A “subway acrobat” is someone who performs gymnastic moves on the subway, often using the subway’s poles (or straps). The show is done for free, but the performer usually asks for money after the performance.
The term “subway acrobat” has been cited in print since at least 1942. The New York Police Department cracked down on subway acrobats in July 2014.
Google News Archive
29 August 1942, Spokane (WA) Daily Chronicle, pg. 10, col. 1:
NEW YORK, Aug. 29. (AP)—Matthew Mallahan, 20, was partly scalped on a subway train last night—and there wasn’t a Redskin in sight.
Feeling energetic, Mallahan grasped two hand straps and went into a chinning routine.
He had failed to consider the whirring electric fan above.

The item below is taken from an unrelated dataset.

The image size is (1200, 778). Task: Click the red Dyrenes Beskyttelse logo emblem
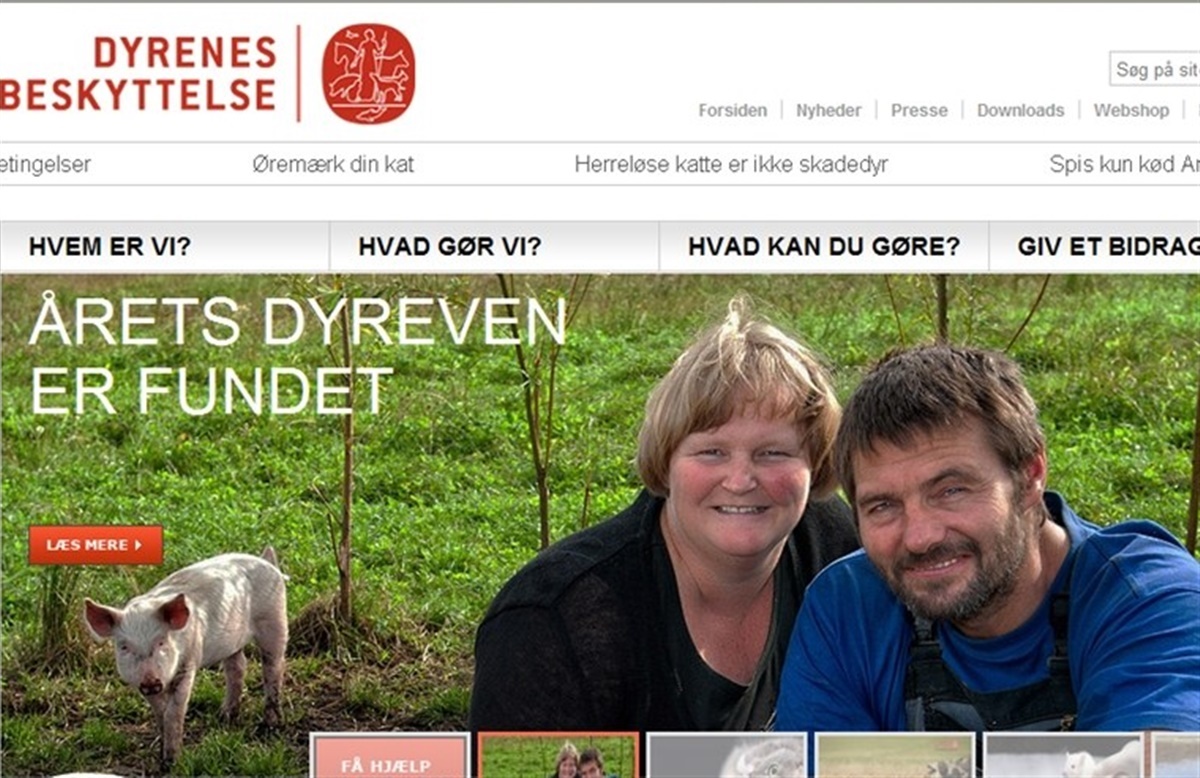(x=368, y=73)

8 January 1981, Richmond (VA) Times-Dispatch, “Stories Show Mastery of Form” (Fifty Stories” by Kitty Boyle), pg. G-5, col. 5:
“The Ballet of Central Park” is about a 14-year-old ballerina named Hilary who falls in with a group of Central Park shoeshine boys and subway acrobats, including a young Spaniard named for the poet Federico Garcia Lorca.
Art and the Subway:
New York Underground
By Tracy Fitzpatrick
New Brunswick, NJ: Rutgers University Press
Lawrence returned to the subway as a subject matter in paintings such as Subway of 1938, Subway Acrobats of 1959, and a glass mosaic mural entitled New York Transit for the Times Square station, ...
(Subway Acrobats of 1959 can be seen here.—ed.)
New York (NY) magazine—Daily Intelligencer
May 27, 2009 3:01 p.m.
Man Mugged by Subway ‘Acrobats’
By Jessica Pressler
This is unfortunate: A 22-year-old was mugged on the J train by a subway “dance troupe,” the Brooklyn Paper reports today.
The violent attack began when the victim started conversing with the dancers after they finished an acrobatic performance near the Lorimer Street stop at around 3:40 a.m. That’s when one of the perps asked the victim if he would like to “see something mesmerizing.” The victim said yes, so the perp pulled himself into the air on the train’s metal bars and unleashed a powerful kick to the victim’s chest. Two other dancers then joined in the attack and started punching and kicking the victim in the head and body.
Subway acrobats flip underground
AFP news agency
Uploaded on Dec 3, 2010
The New York subway, with its crowds, baby carriages and cacophony, is a challenging venue for an acrobatic show, but it’s not stopping a few guerrilla artists. “LJ”, “Mr. Wiggles” and “THEBESTUKNOW’” have been performing their mix of capoeira, yoga, and down-home style to fellow riders for years. Duration: 02:13.
N.Y.C. Subway Acrobats Flip Underground: The New York City subway, with its crowds, baby carriages and cacop… http://on.wsj.com/gCvd7A
11:38 AM - 5 Dec 2010
R.I.P., Subway “Showtime!”: NYPD Cracking Down On Subway Acrobats
Rebecca Fishbein in Arts & Entertainment on Jul 1, 2014 11:47 am
The NYPD is continuing its crackdown on subway acrobats, with “Showtime!"-related arrests at a sixfold increase since this time last year.
According to the AP, cops have arrested over 240 subway acrobats this year, as opposed to the under-40 similar arrests last year. And though the NYPD’s notably been cracking down on illegal subway vendors and panhandlers, they’ve been paying special attention to the somersaulting breakdancers, arresting them on charges like reckless endangerment. “Is it a significant crime? Certainly not,” Police Commission William Bratton told reporters, adding, “Does it have the potential both for creating a level of fear as well as a level of risk that you want to deal with?”
ABC6 On Your Side (Columbus, OH)
NYC Police to Subway Acrobats: ‘Sit Down!’
Updated: Tuesday, July 1 2014, 07:05 PM EDT
NEW YORK (AP)—The underground acrobats who flip, somersault and pole-dance among New York City subway riders as trains roll are drawing a new audience - police officers.
The New York Police Department is cracking down on the subway showmen who use the tight quarters of the nation’s busiest transit system as moving stages for impromptu - and illegal - pass-the-hat performances. More than 240 people have been arrested on misdemeanors related to acrobatics so far this year, compared with fewer than 40 at this time a year ago.
Police Commissioner William Bratton acknowledges he is targeting subway acrobats as part of his embrace of the “broken windows” theory of policing - that low-grade lawlessness can cultivate a greater sense of disorder and embolden more dangerous offenders.